LOL... thanks for he heads up! DOH!
No.... don't think I will be priming as much as a few hundred feet
I am not looking to add steps to the process of a remodel, and I don't
think my clients would appreciate the extra time and hassle of
spraying, and I don't like brush marks unless they are unavoidable.
I appreciate the post and the time you spent on it, but after years of
installing crown, I actually don't have trouble with my cuts or fits.
Unless there are large, hard drips on the molding to throw off the way
the molding sits in the saw.
I am just looking for a fast, easy fix I don't have to think about.
Like your train page and setup. Looks like a pretty neat setup!
The paint drops should be easily dealt with with a couple passes of a
good sharp block plane with an open throat. I cant say that we have
ever had much pre-primed with drips but we dont do much painted trim.
We have however had drips on pre-finished urethaned trim and a good
sharp plane takes care of it hard or soft. If its gummy it may be
another issue but I would think if its not wet enough to prime your
hands while handling it a block plane should suffice.

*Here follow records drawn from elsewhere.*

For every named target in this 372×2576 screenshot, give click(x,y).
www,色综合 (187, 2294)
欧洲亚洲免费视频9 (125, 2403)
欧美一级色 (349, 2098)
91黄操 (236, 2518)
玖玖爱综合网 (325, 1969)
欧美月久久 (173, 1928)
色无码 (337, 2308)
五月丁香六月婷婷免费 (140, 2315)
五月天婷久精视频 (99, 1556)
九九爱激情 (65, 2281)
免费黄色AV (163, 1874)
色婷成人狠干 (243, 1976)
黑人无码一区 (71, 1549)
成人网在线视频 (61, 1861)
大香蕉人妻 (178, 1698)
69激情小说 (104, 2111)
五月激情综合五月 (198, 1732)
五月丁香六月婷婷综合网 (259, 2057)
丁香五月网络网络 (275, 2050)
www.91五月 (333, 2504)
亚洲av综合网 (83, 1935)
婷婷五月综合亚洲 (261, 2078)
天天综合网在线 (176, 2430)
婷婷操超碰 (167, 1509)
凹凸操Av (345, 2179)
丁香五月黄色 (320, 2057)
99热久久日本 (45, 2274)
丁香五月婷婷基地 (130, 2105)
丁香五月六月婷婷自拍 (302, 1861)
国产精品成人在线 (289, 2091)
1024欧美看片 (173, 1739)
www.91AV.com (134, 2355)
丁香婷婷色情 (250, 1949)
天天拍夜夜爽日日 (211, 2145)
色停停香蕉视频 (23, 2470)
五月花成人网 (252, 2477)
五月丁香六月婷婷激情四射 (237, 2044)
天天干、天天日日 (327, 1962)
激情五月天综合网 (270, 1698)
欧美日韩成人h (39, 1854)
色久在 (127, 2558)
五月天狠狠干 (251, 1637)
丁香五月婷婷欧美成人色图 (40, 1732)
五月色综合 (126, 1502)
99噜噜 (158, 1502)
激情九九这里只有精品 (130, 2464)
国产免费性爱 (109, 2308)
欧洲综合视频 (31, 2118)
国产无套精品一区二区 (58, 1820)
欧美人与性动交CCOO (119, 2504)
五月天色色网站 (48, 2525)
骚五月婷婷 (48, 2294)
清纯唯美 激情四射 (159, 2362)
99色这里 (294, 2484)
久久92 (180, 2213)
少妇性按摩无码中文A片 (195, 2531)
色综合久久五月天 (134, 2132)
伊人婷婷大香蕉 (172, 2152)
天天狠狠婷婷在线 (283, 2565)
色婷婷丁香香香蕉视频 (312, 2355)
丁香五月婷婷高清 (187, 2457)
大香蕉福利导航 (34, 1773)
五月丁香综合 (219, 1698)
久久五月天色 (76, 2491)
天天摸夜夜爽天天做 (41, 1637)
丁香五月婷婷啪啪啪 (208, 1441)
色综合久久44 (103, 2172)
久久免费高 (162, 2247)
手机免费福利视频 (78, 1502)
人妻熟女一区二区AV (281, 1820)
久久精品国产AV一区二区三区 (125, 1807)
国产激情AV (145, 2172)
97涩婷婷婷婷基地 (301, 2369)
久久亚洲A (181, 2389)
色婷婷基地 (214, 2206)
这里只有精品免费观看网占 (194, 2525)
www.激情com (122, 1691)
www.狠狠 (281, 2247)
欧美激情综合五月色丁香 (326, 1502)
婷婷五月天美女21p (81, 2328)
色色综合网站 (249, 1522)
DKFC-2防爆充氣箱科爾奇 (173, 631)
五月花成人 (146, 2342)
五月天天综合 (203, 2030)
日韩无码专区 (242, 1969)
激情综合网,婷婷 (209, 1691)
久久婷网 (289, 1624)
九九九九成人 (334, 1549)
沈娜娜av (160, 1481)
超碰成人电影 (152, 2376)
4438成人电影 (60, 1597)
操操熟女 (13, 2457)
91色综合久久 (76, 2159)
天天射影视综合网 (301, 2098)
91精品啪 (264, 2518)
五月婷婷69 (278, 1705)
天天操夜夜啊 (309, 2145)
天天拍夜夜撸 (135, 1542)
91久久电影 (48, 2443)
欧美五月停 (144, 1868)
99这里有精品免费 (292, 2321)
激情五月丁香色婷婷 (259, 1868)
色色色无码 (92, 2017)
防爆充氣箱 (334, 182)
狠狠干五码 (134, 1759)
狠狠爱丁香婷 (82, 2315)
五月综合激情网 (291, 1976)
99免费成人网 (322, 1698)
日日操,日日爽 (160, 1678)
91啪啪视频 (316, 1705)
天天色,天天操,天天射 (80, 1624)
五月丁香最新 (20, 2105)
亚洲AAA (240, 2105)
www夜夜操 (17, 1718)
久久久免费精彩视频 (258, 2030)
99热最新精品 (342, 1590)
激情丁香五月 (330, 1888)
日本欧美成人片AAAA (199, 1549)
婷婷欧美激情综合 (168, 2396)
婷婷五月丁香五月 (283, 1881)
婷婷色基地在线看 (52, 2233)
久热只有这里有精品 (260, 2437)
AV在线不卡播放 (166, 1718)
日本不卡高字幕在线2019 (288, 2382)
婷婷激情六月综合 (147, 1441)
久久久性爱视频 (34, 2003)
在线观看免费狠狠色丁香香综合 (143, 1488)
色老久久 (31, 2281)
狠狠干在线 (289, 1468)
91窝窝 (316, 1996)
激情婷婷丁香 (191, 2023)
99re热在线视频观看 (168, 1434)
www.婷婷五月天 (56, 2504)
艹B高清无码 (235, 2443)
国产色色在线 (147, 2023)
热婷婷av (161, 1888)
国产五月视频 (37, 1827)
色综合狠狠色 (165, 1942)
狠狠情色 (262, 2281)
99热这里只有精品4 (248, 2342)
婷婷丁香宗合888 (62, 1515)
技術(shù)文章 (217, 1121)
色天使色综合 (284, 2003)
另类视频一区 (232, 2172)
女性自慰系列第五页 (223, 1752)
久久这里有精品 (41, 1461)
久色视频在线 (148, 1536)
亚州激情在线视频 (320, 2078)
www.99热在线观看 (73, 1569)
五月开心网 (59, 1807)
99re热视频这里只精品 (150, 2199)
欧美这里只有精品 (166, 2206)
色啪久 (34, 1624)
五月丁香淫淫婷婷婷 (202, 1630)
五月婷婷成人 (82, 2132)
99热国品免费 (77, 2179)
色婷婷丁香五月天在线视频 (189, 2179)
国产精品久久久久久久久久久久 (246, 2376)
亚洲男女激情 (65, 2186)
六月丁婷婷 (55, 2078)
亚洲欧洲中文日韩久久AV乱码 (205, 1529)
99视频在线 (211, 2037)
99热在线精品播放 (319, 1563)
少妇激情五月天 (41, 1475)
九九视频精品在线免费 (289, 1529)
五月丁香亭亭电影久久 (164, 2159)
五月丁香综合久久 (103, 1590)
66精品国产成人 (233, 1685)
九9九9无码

On Fri, 12 Dec 2008 10:39:41 -0800 (PST), Father Haskell
...I use a 12" DeWalt CM for cutting crown, and I bought the stops
when I bought the saw 12 years ago. I've used 'em many times, and
forgot to bring 'em many times, too. That said, your issue is to get
the stuff laying against the fence and table correctly, so I don't
think the stops would help that...the material still would not sit
right. I've ran into your problem once or twice and just pulled that
little Stanley rasp out (you know, the one that shaves drywall really
good) and bye-bye booger.
As an aside, I've tried to cut on the flat, too. Bought the book,
which was cheap, and bought that trick little 7" Makita slider, which
wasn't so cheap (but a great little saw, doncha know)...successfully
cut a whole house that way and next crown job went back to the ol'
DeWalt. The little saw now comes in handy for furniture projects!